Pedro y Juan
Pedro y Juan Así, después de las escuelas literarias que han querido presentarnos una visión deforme, sobrehumana, poética, conmovedora, hermosa o soberbia de la vida, ha venido una escuela realista o naturalista que ha pretendido mostrarnos la verdad, nada más que la verdad y toda la verdad.
Preciso es admitir con igual interés estas teorías de arte tan diferentes, y juzgar las obras que producen únicamente bajo el punto de vista de su valor artístico, aceptando à priori las ideas generales que las han engendrado.
Negar el derecho de un escritor a hacer una obra poética o una obra realista es querer obligarle a modificar su temperamento, recusar su originalidad y no permitirle servirse de los ojos y de la inteligencia que le ha dado la naturaleza.
Culparle de ver las cosas bonitas o feas, pequeñas o épicas, vulgares o sublimes, graciosas o siniestras, es culparle de estar organizado de tal o cual manera, y de que no vea las cosas como las vemos nosotros.

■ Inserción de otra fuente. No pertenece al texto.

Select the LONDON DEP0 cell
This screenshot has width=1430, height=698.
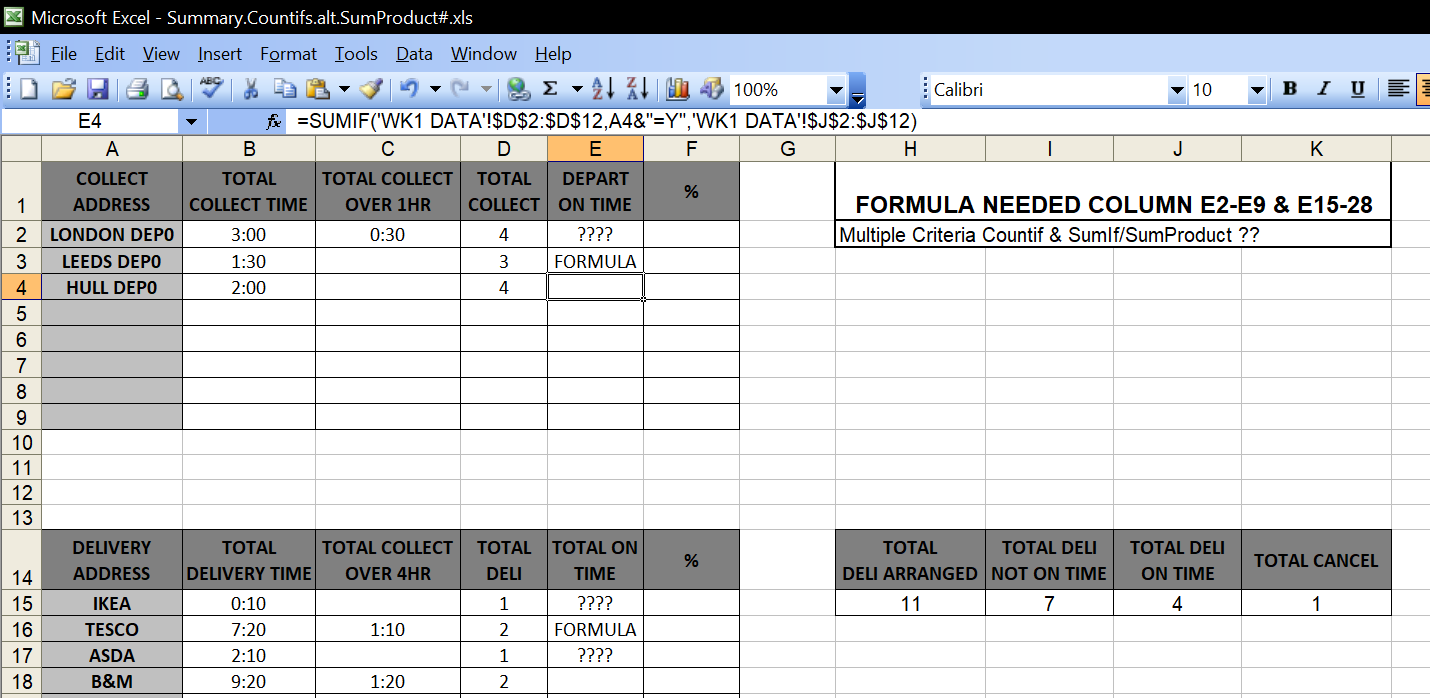click(x=111, y=234)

Dejémosle, pues, libre de comprender, de observar como le plazca, siempre que sea un artista. Exaltémonos poéticamente para juzgar a un idealista y probémosle que su sueño es vulgar, mediocre, banal y no bastante extravagante o magnifico. Pero si juzgamos a un naturalista, mostrémosle en qué difiere la verdad en la vida de la verdad en su libro.